There’s no single known cause for suicide. However these are the risk factors to look out for:

  • Mental illness, particularly if undiagnosed or untreated (Depression is a big one; for the military population PTSD is also a risk factor)

  • Family history of suicide or the suicide of a close friend or significant other

  • Previous suicide attempt(s)

  • Isolation, a feeling of being cut off from other people (lack of connectedness)

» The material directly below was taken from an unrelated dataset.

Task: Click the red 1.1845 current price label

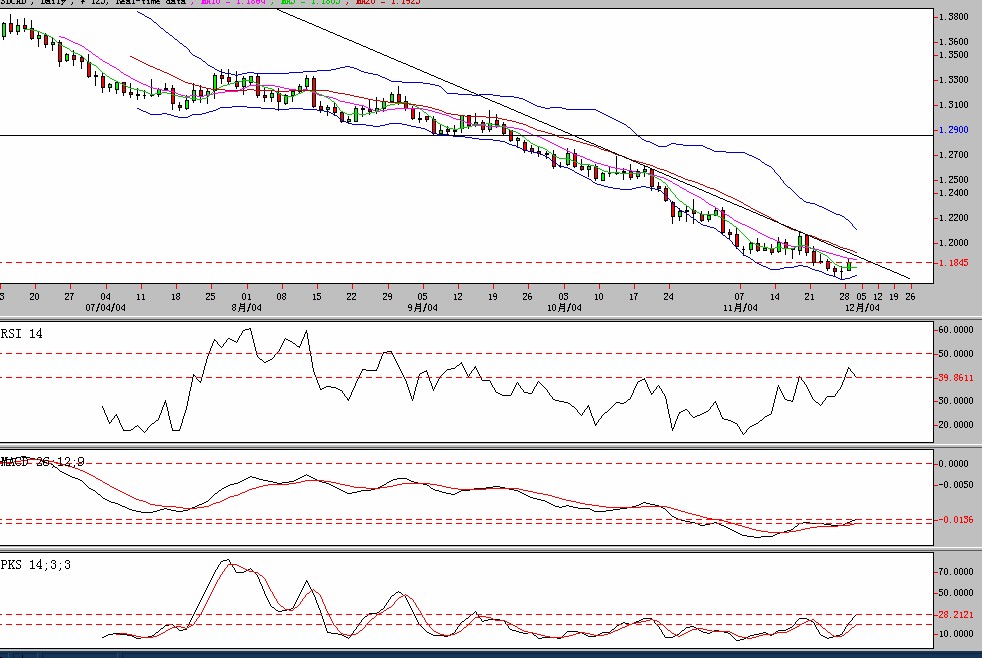Action: pyautogui.click(x=954, y=263)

  • Prolonged stress factors which may include harassment, bullying, relationship problems, and unemployment

  • History of alcohol and substance abuse

  • Feelings of hopelessness

  • Impulsive or aggressive tendencies

  • Barriers to accessing mental health treatment

  • Loss (relational, social, work, or financial)

  • Physical illness

  • Easy access to lethal methods

  • Unwillingness to seek help because of the stigma attached to it

Risk factors are often confused with warning signs of suicide, but the two are very different. Warning signs indicate an immediate risk of suicide, whereas risk factors indicate someone is at heightened risk for suicide, but indicate little or nothing about immediate risk. So how would you know if someone was at imminent risk of suicide? Here are the warning signs…

If a person talks about:

  • Being a burden to others
  • Feeling trapped
  • Experiencing unbearable pain
  • Having no reason to live
  • Killing themselves

If a person behaves in such a way that they are:

  • Increasing their personal use of alcohol or drugs
  • Looking for a way to kill themselves (searching for materials or means)
  • Acting recklessly
  • Withdrawing from activities
  • Isolating from family and friends
  • Sleeping too much or too little
  • Visiting or calling people to say goodbye
  • Giving away prized possessions
  • Increasingly aggressive

If a person displays one or more of the following moods:

  • Depression
  • Loss of interest
  • Rage
  • Irritability
  • Humiliation
  • Anxiety

If you think someone may be suicidal, look for a change in behavior. Most people who take their lives exhibit one or more warning signs, either through what they say or what they do. If someone tells you they wish that they were out of the picture, that they don’t want to live, take it seriously. Don’t leave them alone. Get them to safety and seek help—a counselor or chaplain. Often, those who complete suicide had at one point or another told someone of their plan.

Military families go through changes and stressors our civilian counterparts don’t experience. Our nation’s families watch out for one another when a service member is deployed, but often assume things are fine when they return. Suicidal thoughts and mental illness are common – and pose a greater risk to military families. Let’s talk about suicide. Even if it’s uncomfortable. Even if we don’t want to. Our lives depend on it.

What can you do if you or a loved one is struggling with thoughts of suicide?

Call 800-273-8255; then press 1.

This Military Crisis Line, also called the Veterans Crisis Line, is a joint DoD and Department of Veterans Affairs initiative.